La Commission nationale du dialogue, a-t-il ajouté, a défini des priorités et accompli un travail significatif.

 

« À l’avenir, la Commission doit élargir la participation et organiser des discussions approfondies sur ces priorités, afin de formuler des propositions concrètes. Le processus a déjà montré que les Éthiopiens partagent des intérêts et des aspirations très proches », a-t-il affirmé.


 

Sur le plan électoral, le Premier ministre a réaffirmé l’engagement du gouvernement à organiser des élections pacifiques, équitables et inclusives.

 

« Aux citoyens éthiopiens, je dis : jugeons les élections sur leurs résultats. Je suis convaincu que ce Parlement offrira un espace où de nombreuses voix, diverses et variées, pourront se faire entendre », a-t-il déclaré.

 

Il a exprimé son espoir que les élections se déroulent sereinement et profitent à tous les acteurs impliqués.

 

Abiy Ahmed a également insisté sur l’importance de la participation active du peuple du Tigray à la vie politique, notant qu’il aspire à la paix et au développement.

 

« C’est un peuple pacifique, désireux de surmonter ses difficultés, de travailler dur et de transformer sa vie par ses propres efforts. Il veut également progresser en collaboration avec l’ensemble des Éthiopiens », a-t-il affirmé.

 

Le Premier ministre a toutefois souligné que jusqu’ici, le peuple du Tigré n’a pas été pleinement acteur de sa destinée ; il a souvent servi d’instrument pour d’autres. « Il est temps que le peuple du Tigré joue un rôle central.

 

Cela nécessite un changement de mentalité politique et que ses leaders passent d’un rôle de soutien à une position de premier plan », a-t-il ajouté.

 

Concernant la Corne de l’Afrique, Abiy Ahmed a rappelé que la région avait été consolidée pour prévenir sa fragmentation et rapiécée pour éviter sa désintégration.

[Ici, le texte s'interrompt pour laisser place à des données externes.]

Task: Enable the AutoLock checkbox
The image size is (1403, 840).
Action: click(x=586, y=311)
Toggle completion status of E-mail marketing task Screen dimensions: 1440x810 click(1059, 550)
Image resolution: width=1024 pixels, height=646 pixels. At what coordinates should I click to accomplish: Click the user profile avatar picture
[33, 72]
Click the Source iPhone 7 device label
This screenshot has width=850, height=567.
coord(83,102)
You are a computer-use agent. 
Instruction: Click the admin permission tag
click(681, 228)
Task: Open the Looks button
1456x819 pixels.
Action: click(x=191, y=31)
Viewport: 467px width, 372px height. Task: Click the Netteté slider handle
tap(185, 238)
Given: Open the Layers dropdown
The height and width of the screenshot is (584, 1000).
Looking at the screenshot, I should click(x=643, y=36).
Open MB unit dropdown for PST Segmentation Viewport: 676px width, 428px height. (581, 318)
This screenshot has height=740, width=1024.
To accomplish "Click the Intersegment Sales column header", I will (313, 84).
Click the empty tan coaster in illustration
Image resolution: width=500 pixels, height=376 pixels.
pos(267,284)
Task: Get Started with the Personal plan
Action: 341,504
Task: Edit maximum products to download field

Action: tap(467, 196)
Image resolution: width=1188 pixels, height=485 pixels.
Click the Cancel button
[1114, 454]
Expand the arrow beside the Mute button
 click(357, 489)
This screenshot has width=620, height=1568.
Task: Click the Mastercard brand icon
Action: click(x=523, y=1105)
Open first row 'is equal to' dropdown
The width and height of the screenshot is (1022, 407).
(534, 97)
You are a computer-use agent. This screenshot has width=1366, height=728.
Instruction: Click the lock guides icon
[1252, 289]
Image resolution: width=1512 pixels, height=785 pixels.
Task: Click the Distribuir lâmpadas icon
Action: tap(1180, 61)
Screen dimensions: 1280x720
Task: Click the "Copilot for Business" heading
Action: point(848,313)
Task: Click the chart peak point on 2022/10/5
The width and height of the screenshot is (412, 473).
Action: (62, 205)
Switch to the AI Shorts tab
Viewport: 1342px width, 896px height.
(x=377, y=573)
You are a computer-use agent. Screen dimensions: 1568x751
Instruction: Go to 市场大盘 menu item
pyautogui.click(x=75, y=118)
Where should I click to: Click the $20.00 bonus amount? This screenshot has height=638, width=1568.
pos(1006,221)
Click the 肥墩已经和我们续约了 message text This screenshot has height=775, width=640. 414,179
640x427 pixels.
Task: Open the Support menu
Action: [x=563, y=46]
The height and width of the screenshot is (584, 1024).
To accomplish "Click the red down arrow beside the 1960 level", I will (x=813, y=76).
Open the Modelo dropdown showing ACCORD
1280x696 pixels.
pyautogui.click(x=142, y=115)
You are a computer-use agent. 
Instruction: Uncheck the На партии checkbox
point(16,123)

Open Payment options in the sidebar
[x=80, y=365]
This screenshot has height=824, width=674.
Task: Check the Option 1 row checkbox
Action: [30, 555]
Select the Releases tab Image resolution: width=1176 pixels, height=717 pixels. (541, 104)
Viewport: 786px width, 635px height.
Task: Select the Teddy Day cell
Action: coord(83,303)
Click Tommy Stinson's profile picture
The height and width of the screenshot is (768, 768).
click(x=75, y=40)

Malgré des liens culturels et linguistiques étroits, la région connaît rivalités internes et ingérences extérieures.

 

« La question du partage des eaux a compliqué la situation, impliquant des acteurs externes et transformant un potentiel de coopération en source de conflit », a-t-il expliqué.

 

Il a assuré que d’importants efforts étaient déployés pour relever ces défis et s’est déclaré confiant dans leur succès.